Cu dispersed ZrO2 catalyst mediated Kolbe- Schmitt carboxylation reaction to 4-hydroxybenzoic acid

The Kolbe-Schmitt reaction is one of the industrially promising route for the production of hydroxybenzoic acids. In the present manuscript, alkali metal hydroxide free, direct carboxylation reaction has been demonstrated over heterogeneous CuO/ZrO2 catalyst. Different basic oxide (ZrO2, TiO2 and Bi2O3) and corresponding Cu dispersed oxides (CuO/ZrO2, CuO/TiO2 and CuO/Bi2O3) were tested for direct carboxylation. The performance of catalysts were elucidated by comparing 4-HBA yield, phenol conversion, TON and TOF. Amongst the tested catalysts, ZrO2 showed highest catalytic activity with TON 0.1022 and TOF 0.0043, hence selected as an efficient catalyst support for Cu dispersion. The lowest value of E-factor (0.12) and PMI (0.39) was obtained for 5 wt% CuO/ZrO2 catalyst. A series of Cu dispersed ZrO2 catalyst were synthesized via simple co-precipitation method with variable Cu precursor loading.

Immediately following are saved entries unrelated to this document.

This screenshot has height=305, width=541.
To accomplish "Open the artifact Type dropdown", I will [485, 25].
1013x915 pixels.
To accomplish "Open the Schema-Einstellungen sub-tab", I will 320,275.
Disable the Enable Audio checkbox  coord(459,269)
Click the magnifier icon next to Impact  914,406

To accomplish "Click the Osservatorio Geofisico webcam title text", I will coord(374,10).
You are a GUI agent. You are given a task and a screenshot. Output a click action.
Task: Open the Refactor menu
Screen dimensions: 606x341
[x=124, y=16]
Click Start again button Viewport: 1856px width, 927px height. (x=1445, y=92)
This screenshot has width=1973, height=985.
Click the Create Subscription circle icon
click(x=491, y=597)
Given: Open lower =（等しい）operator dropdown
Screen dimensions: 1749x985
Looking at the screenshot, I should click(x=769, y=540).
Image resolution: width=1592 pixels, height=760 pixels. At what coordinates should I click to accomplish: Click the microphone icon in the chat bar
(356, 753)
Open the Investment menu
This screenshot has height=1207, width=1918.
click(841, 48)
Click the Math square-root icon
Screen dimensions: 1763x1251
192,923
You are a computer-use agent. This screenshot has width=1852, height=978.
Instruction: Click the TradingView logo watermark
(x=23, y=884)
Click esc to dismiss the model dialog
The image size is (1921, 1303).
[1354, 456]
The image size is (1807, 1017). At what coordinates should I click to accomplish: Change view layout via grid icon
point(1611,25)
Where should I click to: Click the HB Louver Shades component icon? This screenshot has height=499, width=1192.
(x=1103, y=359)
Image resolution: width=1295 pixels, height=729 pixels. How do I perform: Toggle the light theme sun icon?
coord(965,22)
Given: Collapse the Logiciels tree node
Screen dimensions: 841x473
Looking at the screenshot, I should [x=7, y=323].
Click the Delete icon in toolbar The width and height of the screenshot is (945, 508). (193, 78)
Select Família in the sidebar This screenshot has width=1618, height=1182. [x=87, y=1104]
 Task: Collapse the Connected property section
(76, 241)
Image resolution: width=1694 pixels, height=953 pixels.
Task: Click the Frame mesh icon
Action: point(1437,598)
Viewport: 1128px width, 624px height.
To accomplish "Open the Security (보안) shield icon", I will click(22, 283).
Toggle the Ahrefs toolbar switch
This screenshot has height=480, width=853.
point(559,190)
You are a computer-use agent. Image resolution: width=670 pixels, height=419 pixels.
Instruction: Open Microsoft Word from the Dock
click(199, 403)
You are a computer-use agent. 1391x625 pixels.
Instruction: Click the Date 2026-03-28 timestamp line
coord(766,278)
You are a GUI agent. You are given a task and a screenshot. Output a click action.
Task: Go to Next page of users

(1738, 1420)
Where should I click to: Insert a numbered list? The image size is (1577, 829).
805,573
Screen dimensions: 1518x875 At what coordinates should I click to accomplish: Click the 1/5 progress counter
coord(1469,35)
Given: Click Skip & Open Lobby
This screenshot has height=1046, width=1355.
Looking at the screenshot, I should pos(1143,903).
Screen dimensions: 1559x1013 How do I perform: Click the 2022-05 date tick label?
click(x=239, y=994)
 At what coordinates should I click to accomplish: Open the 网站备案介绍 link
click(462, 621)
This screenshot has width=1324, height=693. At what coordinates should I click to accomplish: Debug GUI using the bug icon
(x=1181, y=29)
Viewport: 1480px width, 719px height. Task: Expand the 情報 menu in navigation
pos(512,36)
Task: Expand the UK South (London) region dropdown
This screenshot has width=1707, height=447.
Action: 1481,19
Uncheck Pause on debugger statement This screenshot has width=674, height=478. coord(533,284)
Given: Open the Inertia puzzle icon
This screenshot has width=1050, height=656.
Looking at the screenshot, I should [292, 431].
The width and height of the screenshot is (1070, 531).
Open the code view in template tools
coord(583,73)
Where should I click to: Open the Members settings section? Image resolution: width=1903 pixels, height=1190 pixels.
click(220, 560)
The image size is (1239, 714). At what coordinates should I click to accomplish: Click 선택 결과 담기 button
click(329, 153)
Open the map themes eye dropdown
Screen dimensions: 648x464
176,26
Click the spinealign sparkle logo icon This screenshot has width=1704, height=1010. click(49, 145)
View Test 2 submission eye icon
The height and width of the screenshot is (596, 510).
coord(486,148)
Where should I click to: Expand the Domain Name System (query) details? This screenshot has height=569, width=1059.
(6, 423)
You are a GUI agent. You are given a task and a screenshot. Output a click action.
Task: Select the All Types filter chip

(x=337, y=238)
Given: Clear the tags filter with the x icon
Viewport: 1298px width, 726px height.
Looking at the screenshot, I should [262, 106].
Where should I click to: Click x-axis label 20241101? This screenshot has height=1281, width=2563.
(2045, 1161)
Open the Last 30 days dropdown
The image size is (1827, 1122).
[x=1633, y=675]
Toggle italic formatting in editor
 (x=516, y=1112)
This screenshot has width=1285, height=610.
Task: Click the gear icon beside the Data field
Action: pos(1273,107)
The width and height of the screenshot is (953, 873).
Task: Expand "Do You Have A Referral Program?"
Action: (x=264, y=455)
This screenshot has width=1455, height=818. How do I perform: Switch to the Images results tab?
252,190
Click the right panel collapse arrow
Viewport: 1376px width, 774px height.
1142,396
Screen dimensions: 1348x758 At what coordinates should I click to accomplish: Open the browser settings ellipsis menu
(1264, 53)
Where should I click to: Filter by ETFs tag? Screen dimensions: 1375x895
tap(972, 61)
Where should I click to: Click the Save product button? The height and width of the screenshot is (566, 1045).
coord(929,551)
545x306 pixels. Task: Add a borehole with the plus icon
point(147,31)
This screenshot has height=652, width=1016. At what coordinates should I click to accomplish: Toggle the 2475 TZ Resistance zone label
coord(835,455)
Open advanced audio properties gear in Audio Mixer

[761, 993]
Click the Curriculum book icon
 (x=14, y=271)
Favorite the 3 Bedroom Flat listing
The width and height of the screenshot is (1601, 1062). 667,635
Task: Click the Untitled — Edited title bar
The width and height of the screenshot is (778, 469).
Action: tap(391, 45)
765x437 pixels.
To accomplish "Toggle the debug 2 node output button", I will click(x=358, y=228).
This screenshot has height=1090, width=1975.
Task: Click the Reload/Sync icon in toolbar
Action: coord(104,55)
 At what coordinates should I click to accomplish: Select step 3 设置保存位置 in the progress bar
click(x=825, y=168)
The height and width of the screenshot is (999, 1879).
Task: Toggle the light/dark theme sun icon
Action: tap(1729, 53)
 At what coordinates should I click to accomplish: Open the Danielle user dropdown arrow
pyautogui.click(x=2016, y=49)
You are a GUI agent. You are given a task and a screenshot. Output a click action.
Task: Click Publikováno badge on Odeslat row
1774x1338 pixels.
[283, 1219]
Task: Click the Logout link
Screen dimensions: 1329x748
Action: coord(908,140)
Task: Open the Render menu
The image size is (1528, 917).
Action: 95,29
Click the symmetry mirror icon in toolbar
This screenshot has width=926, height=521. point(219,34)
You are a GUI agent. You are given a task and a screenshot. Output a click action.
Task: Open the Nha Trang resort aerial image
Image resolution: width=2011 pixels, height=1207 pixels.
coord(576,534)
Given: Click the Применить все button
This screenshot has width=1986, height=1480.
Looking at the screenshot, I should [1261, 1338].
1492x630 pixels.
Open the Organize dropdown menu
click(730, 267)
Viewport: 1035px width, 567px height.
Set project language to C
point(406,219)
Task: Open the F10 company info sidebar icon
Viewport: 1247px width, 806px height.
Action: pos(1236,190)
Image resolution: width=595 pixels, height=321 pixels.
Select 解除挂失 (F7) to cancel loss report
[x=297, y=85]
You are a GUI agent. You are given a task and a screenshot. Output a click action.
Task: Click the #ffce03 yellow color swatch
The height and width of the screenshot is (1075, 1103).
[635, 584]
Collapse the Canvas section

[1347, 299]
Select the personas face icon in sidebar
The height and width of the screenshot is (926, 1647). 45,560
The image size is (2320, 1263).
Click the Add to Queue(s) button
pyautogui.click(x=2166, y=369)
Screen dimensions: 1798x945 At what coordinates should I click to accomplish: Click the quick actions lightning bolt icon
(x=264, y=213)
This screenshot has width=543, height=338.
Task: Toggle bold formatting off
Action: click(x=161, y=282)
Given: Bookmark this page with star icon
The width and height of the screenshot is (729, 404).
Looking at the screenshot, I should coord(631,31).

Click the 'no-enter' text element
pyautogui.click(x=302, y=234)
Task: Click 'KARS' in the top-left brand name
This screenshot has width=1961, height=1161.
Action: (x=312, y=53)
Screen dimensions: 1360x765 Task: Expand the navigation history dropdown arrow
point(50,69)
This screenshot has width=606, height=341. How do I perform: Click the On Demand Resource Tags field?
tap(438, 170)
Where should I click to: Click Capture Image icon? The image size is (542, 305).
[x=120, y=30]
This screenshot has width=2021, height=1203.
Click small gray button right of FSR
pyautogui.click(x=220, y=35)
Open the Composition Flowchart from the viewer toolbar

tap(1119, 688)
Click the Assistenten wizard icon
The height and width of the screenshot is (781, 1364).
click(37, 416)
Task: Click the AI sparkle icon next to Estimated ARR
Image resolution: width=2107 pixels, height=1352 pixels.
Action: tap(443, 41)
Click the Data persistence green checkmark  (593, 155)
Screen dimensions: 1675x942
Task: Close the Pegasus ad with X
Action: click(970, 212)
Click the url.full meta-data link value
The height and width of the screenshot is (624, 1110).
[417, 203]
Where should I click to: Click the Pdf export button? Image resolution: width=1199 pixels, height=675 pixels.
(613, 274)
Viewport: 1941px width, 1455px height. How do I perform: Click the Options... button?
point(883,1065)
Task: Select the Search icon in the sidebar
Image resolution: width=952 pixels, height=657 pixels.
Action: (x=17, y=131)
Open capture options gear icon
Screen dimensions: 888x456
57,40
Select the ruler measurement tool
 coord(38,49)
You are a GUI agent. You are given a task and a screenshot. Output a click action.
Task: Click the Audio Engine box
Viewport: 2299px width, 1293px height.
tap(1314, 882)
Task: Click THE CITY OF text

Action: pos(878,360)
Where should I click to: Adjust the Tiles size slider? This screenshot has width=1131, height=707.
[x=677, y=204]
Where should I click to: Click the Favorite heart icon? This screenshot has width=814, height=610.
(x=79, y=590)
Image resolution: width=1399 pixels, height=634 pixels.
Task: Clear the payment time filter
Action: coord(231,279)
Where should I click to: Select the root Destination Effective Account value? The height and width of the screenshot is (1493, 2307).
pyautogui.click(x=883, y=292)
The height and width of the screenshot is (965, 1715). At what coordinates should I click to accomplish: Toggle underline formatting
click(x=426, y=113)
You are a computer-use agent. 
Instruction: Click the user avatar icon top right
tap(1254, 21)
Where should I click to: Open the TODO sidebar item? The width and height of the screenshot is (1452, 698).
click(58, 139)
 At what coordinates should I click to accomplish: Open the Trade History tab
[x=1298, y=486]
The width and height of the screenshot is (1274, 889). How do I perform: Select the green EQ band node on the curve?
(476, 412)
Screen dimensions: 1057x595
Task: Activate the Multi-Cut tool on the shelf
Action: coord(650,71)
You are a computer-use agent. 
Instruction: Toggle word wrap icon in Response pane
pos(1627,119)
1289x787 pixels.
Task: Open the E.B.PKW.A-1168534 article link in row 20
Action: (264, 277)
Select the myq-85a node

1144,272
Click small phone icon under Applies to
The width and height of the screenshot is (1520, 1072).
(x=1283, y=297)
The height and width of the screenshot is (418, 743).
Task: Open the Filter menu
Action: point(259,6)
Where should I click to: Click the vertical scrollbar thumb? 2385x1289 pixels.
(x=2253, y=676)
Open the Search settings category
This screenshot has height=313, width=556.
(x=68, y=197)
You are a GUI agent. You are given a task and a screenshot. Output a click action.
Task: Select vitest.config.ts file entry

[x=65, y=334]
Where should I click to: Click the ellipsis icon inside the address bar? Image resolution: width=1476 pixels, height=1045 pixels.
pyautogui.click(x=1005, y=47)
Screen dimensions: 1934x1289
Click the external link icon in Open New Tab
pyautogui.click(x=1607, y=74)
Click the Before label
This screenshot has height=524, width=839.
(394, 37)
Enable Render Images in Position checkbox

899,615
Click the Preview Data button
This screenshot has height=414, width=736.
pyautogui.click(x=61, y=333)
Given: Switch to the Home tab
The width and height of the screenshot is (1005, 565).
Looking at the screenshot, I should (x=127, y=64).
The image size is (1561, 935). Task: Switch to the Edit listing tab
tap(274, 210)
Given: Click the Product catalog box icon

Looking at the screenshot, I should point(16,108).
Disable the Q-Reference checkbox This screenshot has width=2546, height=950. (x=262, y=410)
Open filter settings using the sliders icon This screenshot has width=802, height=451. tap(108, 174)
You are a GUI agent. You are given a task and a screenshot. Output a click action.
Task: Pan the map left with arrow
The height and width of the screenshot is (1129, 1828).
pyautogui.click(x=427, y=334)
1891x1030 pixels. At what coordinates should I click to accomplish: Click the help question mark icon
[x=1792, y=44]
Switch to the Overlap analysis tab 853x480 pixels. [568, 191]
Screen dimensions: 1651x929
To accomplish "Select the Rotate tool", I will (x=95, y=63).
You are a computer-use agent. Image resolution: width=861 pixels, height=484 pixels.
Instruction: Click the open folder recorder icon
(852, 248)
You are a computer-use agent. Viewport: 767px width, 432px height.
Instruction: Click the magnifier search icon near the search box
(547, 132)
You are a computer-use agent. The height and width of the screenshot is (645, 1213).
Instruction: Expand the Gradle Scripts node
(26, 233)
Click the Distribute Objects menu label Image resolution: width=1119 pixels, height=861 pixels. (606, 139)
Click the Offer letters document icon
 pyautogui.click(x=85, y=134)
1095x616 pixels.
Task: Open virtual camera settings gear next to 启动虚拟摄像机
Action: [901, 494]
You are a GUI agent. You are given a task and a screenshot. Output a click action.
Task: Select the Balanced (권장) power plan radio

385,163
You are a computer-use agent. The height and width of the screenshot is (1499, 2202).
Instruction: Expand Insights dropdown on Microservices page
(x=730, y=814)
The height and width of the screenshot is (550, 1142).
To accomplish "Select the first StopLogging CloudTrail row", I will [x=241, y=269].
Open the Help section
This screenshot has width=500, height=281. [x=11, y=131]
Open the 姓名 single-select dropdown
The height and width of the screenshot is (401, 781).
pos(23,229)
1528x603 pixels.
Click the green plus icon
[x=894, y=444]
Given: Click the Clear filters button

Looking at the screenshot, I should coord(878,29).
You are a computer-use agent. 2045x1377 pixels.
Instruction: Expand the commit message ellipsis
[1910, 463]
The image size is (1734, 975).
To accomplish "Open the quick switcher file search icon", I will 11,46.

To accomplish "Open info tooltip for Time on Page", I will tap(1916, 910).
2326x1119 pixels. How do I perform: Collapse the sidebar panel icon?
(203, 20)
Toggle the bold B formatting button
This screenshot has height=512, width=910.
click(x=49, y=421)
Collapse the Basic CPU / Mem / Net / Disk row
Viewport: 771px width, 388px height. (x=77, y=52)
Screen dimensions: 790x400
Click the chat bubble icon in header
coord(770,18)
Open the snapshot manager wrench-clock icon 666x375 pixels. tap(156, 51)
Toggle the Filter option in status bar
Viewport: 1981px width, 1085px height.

Of the tested catalysts 1.25 wt% CuO loaded ZrO2 catalyst showed highest yield (62.57%) and phenol conversion (64.55%) under non-stringent operating condition (60 bar, 170 degrees C). The in-depth physicochemical characteristion were also conducted by using various analytical tools which dipicted the characterstic properties of CuO/ZrO2 catalyst. The process intensification study was conducted to obtain optimum operating parameters for high yield and conversion. The catalyst recyclability performance study showed the consistency in 4-HBA yield and conversion for four consecutive recycle runs. The plausible reaction mechanism for production of 4-HBA over CuO/ZrO2 catalyst and catalytic cycle has also been proposed. Thus, the present process provides green and efficient route for alkali hydroxide free Kolbe- Schmitt reaction.

Automated summary

This manuscript demonstrates the alkali metal hydroxide free, direct carboxylation reaction over heterogeneous CuO/ZrO2 catalyst, which is a green and efficient route for the Kolbe-Schmitt reaction. The performance of the catalysts was evaluated, and in-depth physicochemical characterization and process intensification studies were conducted. The results show the potential of CuO/ZrO2 catalyst for the production of hydroxybenzoic acids.